→ Data to examine:
========

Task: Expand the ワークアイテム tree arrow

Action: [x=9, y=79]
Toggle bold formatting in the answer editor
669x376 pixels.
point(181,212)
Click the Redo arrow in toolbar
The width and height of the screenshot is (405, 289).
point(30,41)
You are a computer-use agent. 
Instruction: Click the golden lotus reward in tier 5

========

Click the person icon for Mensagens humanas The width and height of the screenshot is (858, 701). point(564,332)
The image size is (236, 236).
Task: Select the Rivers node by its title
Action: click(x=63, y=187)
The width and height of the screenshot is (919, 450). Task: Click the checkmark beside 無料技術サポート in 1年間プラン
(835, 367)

========

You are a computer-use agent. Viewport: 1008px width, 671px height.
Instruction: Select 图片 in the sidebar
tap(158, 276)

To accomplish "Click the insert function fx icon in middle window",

========

→ What the task asks: Taking the entries above, write out exactly each line from the one holding "Task: Expand the ワークアイテム tree arrow" to the one holding "Instruction: Click the", both included, and stop there.

→ Solved exercise:
Task: Expand the ワークアイテム tree arrow

Action: [x=9, y=79]
Toggle bold formatting in the answer editor
669x376 pixels.
point(181,212)
Click the Redo arrow in toolbar
The width and height of the screenshot is (405, 289).
point(30,41)
You are a computer-use agent. 
Instruction: Click the golden lotus reward in tier 5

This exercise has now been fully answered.